Saturday, October 3, 2009

On pitch-tipping

For those unfamiliar, Joe Mauer has been accused of tipping pitches during Tuesday's double-header. Via YouTube. By a so-called "Twins fan."

Here's a quick interview of the guy who made and posted the video. Here's the Twins' reaction.

I'm a real Twins fan, so naturally I'm buying the "it shouldn't have been that obvious" explanation that Gardenhire gives. Also I think Mauer is the kind-of guy who would admit to it if he was actually caught, and since he denies it, I'm going to believe him.

The Tigers could have easily prevented it by switching signs (MLB teams have a second set of more complicated signs for when a runner's on second).
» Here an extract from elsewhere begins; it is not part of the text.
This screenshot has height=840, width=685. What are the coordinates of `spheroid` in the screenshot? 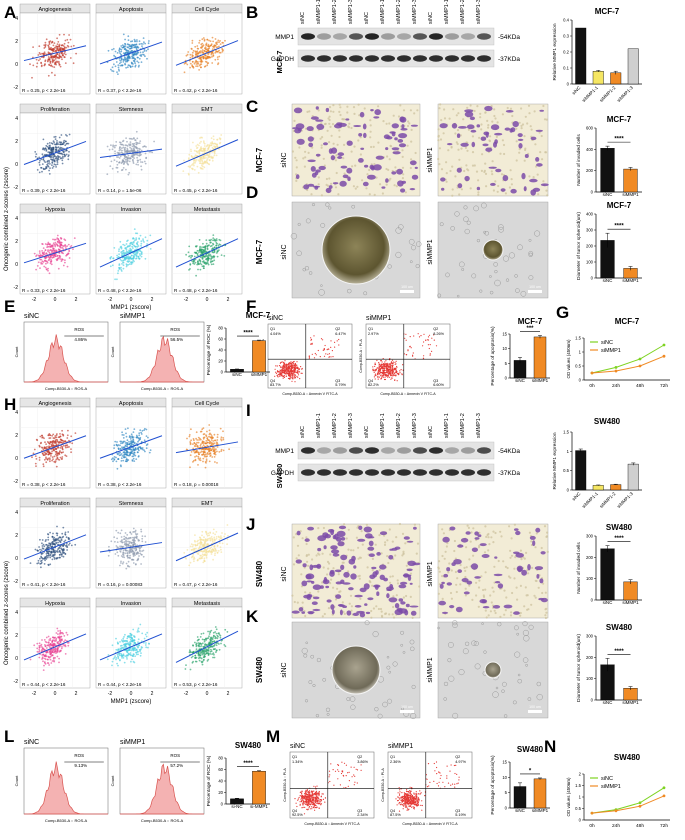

The video claims they did switch signs, but the resolution doesn't really allow for an accurate assessment of this. On the first pitch (a change-up) Mauer gives the same "signal" he does for the curveball later. Assuming Joe can tell the difference between three Tigers' signals, why wouldn't he have three different signals of his own? Additionally, Mauer touches his helmet, and THEN his face around the 2:33 mark, yet the maker of the video ignores this different signal for the same pitch. I think these "signals" are what Mauer's teammates are saying. Nervous habits, which happen to exhibit themselves every time the pitcher gets set.

The video just seems to be made with the same type of sensationalist style of "Loose Change" (a 9/11 conspiracy movie, no link for that crap):
-The "quick glance towards Mauer"... except there's no way to tell if Kubel's looking at Mauer or Verlander
-The "everyone in the game knows it" part. How, exactly, is knowledge viewable in one's body language? Does Verlander look any different than he normally does? Does Leyland look silently aware of the mind games going on between Laird, Verlander, Kubel and Mauer? Or does it just look like they're all intense, because they're playing in a very significant baseball game?

Not that pitch-tipping is cheating, or an irregular occurrence in baseball. This just isn't a case of it. The video-maker got obsessed with this notion of Joe tipping pitches, and ignored irregularities in order to support it.